BEGIN MATERIAL TO PROCESS

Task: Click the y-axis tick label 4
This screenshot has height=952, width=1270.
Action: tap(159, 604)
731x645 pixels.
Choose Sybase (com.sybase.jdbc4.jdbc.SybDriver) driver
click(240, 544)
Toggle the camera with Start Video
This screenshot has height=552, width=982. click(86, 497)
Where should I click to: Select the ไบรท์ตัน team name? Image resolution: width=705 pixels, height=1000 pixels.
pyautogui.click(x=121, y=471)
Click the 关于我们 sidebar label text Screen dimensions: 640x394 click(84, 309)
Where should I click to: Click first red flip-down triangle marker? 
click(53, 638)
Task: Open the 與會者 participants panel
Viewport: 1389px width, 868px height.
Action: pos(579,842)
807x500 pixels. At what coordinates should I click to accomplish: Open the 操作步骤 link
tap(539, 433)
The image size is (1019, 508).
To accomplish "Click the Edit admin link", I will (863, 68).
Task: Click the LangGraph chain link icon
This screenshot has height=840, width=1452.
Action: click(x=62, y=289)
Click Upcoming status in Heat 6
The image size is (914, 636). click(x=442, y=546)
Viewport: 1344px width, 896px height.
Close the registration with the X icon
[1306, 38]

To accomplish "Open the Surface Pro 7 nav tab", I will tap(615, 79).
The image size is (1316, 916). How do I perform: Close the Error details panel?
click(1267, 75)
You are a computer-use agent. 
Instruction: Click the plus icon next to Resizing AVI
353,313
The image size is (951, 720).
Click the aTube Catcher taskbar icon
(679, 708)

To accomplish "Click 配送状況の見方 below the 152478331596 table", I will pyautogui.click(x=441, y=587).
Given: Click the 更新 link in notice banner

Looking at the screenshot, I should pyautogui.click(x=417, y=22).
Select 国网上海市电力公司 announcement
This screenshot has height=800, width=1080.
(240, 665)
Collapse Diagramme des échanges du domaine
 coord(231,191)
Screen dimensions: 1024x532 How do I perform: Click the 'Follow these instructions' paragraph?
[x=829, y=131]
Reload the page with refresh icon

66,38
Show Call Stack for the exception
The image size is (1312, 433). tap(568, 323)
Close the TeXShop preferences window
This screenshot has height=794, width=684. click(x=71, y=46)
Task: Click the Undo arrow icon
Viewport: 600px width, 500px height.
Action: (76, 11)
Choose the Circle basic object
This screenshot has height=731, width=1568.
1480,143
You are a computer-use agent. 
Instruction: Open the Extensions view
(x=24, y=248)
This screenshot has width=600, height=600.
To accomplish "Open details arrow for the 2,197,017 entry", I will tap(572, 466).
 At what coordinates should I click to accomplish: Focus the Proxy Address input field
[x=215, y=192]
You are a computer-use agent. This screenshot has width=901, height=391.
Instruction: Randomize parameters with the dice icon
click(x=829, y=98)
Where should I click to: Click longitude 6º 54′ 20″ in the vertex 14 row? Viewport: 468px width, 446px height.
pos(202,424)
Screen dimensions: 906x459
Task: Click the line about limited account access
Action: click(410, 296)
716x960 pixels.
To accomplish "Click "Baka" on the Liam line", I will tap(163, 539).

END MATERIAL TO PROCESS

● **TASK INSTRUCTIONS**
Please duplicate the items above word for word, from the line containing "will pyautogui.click(x=441, y=587)." through the final line of the items, with both ends included.

● **ANSWER FOR THE TASK**
To accomplish "Click 配送状況の見方 below the 152478331596 table", I will pyautogui.click(x=441, y=587).
Given: Click the 更新 link in notice banner

Looking at the screenshot, I should pyautogui.click(x=417, y=22).
Select 国网上海市电力公司 announcement
This screenshot has height=800, width=1080.
(240, 665)
Collapse Diagramme des échanges du domaine
 coord(231,191)
Screen dimensions: 1024x532 How do I perform: Click the 'Follow these instructions' paragraph?
[x=829, y=131]
Reload the page with refresh icon

66,38
Show Call Stack for the exception
The image size is (1312, 433). tap(568, 323)
Close the TeXShop preferences window
This screenshot has height=794, width=684. click(x=71, y=46)
Task: Click the Undo arrow icon
Viewport: 600px width, 500px height.
Action: (76, 11)
Choose the Circle basic object
This screenshot has height=731, width=1568.
1480,143
You are a computer-use agent. 
Instruction: Open the Extensions view
(x=24, y=248)
This screenshot has width=600, height=600.
To accomplish "Open details arrow for the 2,197,017 entry", I will tap(572, 466).
 At what coordinates should I click to accomplish: Focus the Proxy Address input field
[x=215, y=192]
You are a computer-use agent. This screenshot has width=901, height=391.
Instruction: Randomize parameters with the dice icon
click(x=829, y=98)
Where should I click to: Click longitude 6º 54′ 20″ in the vertex 14 row? Viewport: 468px width, 446px height.
pos(202,424)
Screen dimensions: 906x459
Task: Click the line about limited account access
Action: click(410, 296)
716x960 pixels.
To accomplish "Click "Baka" on the Liam line", I will tap(163, 539).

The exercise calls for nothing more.